▶ _Material for the task_:
=== Section Start ===

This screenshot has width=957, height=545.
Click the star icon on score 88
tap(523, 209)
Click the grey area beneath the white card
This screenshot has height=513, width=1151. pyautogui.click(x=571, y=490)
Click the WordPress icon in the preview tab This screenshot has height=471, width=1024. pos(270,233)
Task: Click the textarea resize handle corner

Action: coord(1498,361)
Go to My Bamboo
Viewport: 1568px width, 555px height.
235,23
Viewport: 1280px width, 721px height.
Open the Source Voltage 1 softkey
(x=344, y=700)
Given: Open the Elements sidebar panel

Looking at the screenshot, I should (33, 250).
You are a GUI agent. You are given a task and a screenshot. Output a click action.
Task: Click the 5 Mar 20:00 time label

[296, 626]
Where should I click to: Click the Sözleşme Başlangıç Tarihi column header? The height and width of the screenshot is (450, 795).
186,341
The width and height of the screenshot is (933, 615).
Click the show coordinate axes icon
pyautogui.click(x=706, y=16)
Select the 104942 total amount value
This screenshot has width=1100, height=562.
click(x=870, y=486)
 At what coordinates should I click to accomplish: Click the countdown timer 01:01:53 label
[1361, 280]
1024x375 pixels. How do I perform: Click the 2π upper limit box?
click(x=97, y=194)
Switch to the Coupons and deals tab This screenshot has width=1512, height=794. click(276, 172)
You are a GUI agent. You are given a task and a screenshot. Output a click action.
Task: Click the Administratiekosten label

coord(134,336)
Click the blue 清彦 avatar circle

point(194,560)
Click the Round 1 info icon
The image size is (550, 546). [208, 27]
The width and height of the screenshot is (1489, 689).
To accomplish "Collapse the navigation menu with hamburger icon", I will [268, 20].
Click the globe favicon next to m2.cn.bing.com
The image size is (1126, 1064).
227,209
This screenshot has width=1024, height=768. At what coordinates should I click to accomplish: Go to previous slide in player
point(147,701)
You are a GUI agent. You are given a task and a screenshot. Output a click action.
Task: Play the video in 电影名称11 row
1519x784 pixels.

=== Section End ===

Start at the line containing "Task: Click the Administratiekosten label" and return each line up to and including the last line of the material.

▶ _Exercise response_:
Task: Click the Administratiekosten label

coord(134,336)
Click the blue 清彦 avatar circle

point(194,560)
Click the Round 1 info icon
The image size is (550, 546). [208, 27]
The width and height of the screenshot is (1489, 689).
To accomplish "Collapse the navigation menu with hamburger icon", I will [268, 20].
Click the globe favicon next to m2.cn.bing.com
The image size is (1126, 1064).
227,209
This screenshot has width=1024, height=768. At what coordinates should I click to accomplish: Go to previous slide in player
point(147,701)
You are a GUI agent. You are given a task and a screenshot. Output a click action.
Task: Play the video in 电影名称11 row
1519x784 pixels.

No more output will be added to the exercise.